Corante

Quote
"I can’t think of anything that demonstrates the sovereign nature of the self better than a blog.” - Doc Searls
About the Author
stowegold150x150.jpg
Stowe Boyd is a well-known media subversive, and an internationally recognized authority on real-time, collaborative and social technologies. His new blog is Message.
Check out the The AppGap - a group blog on the tools and trends that are changing the way we work.

Get Real

« Thomas Freidman on The Power Of Networks And Blogging | Main | MSN Filter - where do you stand? »

August 09, 2005

Technorati 100: Inside And Outside The List

Email This Entry

Posted by Stowe Boyd

In a recent post, Jason Calacanis on The Blog 500, I suggested that Jason Calacanis was off base when he said that the Technorati 100 are selected -- unlike the rest of the index -- "based on the number of links for all time." Jason also asserts that the T 100 don't change over time.

I asked the nice folks over at Technorati to demystify all this:

[from Adam Hertz email]

Stowe,

We use the same authority calculation for Top 100 as we do elsewhere in our service: it is based on the the number of unique sources that are currently linking to the blog.

Let me know if you have more questions on this.

Best,
-A-

So it seems that the Technorati 100 is just the first one hundred of the total index, all of which are be recalculated on the same basis, and those 100 really do in fact have large numbers of inbound links from a large number of sources, and those links are "current" which in Technorati-speak means that those inbound links are on the front pages of the source blogs.

As I said, this makes most of what Jason is asking for in his Blog 500 post irrelevant, since Technorati is actually implementing pretty much what he says he wants.
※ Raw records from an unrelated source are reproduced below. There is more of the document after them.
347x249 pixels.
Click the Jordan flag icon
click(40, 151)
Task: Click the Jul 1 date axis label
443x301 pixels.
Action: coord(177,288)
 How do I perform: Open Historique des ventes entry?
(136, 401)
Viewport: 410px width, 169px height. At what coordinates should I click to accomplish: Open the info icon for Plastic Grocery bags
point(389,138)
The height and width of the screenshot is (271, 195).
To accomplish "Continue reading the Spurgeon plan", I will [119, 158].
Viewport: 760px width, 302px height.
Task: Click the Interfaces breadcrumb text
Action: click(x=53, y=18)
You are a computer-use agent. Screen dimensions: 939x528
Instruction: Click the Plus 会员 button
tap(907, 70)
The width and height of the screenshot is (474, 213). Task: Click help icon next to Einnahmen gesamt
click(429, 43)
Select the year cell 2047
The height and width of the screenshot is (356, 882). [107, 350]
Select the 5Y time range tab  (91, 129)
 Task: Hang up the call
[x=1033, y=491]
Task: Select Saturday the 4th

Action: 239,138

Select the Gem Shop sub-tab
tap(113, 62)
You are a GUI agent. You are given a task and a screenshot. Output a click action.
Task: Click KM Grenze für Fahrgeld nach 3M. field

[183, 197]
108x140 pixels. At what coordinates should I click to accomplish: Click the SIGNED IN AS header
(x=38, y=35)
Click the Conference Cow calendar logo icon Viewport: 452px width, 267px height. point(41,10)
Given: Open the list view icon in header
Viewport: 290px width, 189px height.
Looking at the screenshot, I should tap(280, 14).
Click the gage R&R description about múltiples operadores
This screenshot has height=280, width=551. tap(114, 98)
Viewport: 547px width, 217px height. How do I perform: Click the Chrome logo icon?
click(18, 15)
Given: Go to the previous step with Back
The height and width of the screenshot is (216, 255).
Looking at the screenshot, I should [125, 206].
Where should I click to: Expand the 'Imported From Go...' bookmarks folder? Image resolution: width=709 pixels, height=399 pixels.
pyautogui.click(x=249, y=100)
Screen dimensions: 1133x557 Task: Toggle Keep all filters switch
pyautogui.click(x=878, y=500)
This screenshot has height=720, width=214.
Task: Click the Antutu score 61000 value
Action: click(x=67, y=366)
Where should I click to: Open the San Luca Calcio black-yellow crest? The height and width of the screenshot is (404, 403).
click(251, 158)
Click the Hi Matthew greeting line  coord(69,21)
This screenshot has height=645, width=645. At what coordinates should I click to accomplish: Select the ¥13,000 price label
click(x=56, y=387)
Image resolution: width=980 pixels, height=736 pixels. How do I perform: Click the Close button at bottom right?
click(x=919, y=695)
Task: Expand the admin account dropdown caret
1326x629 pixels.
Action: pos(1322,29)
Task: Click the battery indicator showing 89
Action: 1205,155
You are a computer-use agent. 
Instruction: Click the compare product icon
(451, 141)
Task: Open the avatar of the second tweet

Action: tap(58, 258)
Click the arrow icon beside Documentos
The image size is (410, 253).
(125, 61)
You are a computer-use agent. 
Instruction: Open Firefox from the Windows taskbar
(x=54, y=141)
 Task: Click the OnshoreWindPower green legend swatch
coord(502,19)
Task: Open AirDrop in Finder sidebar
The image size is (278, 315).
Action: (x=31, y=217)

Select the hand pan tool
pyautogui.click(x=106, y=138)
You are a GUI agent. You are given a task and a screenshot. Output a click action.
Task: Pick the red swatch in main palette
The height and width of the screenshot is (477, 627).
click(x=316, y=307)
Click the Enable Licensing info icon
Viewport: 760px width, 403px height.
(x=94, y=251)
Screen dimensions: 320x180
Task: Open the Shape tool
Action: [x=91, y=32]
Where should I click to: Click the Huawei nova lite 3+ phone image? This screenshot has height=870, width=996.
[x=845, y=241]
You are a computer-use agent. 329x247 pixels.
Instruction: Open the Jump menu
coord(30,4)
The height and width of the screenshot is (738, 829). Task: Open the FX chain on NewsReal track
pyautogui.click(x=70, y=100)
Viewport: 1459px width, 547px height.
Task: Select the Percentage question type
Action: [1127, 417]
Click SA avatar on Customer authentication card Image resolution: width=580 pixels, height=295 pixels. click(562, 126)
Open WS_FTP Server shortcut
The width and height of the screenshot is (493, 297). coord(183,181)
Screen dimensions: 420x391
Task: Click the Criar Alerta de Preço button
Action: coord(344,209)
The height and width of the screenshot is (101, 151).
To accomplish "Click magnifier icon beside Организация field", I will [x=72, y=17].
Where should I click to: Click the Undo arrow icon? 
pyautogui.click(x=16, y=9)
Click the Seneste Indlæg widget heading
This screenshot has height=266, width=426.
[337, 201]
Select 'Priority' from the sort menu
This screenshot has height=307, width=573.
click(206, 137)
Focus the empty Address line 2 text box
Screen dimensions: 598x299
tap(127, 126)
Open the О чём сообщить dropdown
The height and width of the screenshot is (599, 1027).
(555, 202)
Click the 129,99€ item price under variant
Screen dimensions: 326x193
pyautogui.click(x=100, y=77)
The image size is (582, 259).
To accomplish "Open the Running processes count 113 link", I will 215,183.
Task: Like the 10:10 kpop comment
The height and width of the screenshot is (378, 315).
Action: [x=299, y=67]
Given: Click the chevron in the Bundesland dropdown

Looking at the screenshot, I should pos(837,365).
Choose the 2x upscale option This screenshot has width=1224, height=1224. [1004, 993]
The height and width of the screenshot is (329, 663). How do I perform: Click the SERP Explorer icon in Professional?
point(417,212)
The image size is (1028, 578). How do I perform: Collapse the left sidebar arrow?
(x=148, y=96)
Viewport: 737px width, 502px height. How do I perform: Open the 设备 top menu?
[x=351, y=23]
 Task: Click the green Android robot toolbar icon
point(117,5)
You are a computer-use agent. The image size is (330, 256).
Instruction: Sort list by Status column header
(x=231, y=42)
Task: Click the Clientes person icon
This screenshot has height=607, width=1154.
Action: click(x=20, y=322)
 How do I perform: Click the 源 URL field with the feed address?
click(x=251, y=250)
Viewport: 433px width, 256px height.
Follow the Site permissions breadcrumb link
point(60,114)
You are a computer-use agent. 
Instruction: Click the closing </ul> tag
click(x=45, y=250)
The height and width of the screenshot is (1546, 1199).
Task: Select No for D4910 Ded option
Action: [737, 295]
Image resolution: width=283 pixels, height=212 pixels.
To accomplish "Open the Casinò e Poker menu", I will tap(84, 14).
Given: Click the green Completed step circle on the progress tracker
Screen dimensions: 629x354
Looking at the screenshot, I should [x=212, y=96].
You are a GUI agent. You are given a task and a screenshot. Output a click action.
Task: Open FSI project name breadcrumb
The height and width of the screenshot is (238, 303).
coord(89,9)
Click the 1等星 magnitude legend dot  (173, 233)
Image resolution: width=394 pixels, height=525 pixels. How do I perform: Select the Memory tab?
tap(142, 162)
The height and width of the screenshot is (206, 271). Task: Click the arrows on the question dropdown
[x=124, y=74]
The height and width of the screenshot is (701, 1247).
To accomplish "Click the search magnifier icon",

And I don't blame Jason for being confused about how this works: Technorati's innner workings seem to be a mystery to us all, no matter how critical Technorati has become.

I still maintain that this "hit parade" approach is less interesting than some long-term reputation model (as I outlined here and here). Bob Wyman at PubSub offers a bunch of useful insights on the pros and cons of using ageless links (like blogrolls, that change very slowly), here:

A "for-all-time" ranking system rewards people simply for having been blogging longer than others. It gives weight to seniority not quality. In a "for-all-time" system, a blog that accumulates 1,000 InLinks over the last five years is given the same rank as one that has generated 1,000 InLinks since it was first created 10 days ago. This just doesn't make sense. Imagine a blog that carried links to pictures of Janet Jackson's "wardrobe event" at the Superbowl and as a result gained 10's of thousands of InLinks in a matter of hours. Imagine also that that blogger hasn't had much to say since that event that anyone has found to be worthy of an InLink. Does it make sense that years later all those stale links should be lifting the rank of the now boring or even dormant blog over that of people blogging interesting content today? I don't think so. One important question that a ranking system should answer is: "What have you done for me lately?"...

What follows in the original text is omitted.